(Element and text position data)
★ ★ ★ ★ ★ ★ ★
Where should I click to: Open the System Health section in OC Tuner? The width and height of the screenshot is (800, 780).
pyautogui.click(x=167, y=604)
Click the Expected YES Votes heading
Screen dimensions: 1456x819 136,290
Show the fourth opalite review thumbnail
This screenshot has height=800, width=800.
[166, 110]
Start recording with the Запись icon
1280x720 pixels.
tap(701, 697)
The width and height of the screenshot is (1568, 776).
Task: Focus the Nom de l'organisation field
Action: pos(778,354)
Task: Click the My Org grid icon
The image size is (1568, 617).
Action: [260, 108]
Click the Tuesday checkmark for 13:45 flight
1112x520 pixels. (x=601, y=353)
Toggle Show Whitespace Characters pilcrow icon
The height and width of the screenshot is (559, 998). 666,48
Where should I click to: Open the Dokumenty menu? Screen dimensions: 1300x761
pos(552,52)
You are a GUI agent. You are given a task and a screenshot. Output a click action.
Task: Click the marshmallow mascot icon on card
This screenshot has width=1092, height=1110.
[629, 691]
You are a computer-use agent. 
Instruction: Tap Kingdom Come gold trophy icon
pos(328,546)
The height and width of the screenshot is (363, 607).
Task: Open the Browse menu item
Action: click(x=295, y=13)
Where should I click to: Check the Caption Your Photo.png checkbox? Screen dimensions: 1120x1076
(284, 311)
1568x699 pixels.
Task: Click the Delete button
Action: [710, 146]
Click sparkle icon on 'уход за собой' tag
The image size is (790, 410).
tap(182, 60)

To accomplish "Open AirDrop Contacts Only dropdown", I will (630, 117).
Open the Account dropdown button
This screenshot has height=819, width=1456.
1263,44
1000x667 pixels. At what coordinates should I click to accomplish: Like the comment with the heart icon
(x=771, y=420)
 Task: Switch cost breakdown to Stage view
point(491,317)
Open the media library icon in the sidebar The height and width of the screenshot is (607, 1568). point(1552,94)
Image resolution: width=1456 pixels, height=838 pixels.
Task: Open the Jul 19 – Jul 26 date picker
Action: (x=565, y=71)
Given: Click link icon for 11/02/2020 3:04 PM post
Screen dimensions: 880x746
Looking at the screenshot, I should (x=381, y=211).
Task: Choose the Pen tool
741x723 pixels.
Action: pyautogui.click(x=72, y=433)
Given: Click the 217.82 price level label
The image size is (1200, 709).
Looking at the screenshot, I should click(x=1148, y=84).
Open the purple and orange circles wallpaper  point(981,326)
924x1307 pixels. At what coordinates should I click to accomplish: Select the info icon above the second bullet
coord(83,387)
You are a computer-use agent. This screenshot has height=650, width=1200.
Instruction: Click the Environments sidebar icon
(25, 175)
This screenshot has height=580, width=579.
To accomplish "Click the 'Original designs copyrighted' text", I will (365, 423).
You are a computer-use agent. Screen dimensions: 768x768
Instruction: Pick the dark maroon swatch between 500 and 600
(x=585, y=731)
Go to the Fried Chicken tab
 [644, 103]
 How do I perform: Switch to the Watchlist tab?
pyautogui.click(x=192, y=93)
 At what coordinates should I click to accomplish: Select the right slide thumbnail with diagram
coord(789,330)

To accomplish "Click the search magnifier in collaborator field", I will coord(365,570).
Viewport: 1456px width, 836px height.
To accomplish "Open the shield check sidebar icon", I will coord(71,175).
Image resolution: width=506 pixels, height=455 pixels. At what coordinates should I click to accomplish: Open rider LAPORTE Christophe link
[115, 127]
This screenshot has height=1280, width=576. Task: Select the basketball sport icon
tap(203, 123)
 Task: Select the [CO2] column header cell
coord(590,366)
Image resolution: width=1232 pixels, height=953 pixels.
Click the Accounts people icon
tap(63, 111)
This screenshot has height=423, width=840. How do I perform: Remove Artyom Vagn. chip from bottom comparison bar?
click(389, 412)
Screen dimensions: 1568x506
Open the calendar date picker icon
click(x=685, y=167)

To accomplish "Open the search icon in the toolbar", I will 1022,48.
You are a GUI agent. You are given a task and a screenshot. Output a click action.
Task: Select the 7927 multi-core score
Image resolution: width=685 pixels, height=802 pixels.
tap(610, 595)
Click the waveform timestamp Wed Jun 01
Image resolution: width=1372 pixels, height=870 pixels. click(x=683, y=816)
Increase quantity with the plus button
★ ★ ★ ★ ★ ★ ★
Rewrite the lines starting at the one containing "Open the media" and ending at the one containing "Action: pyautogui.click(x=72, y=433)", putting "Brush tool" in place of "Pen tool" and leaving everything else as it is.

- [Response]
Open the media library icon in the sidebar The height and width of the screenshot is (607, 1568). point(1552,94)
Image resolution: width=1456 pixels, height=838 pixels.
Task: Open the Jul 19 – Jul 26 date picker
Action: (x=565, y=71)
Given: Click link icon for 11/02/2020 3:04 PM post
Screen dimensions: 880x746
Looking at the screenshot, I should (x=381, y=211).
Task: Choose the Brush tool
741x723 pixels.
Action: pyautogui.click(x=72, y=433)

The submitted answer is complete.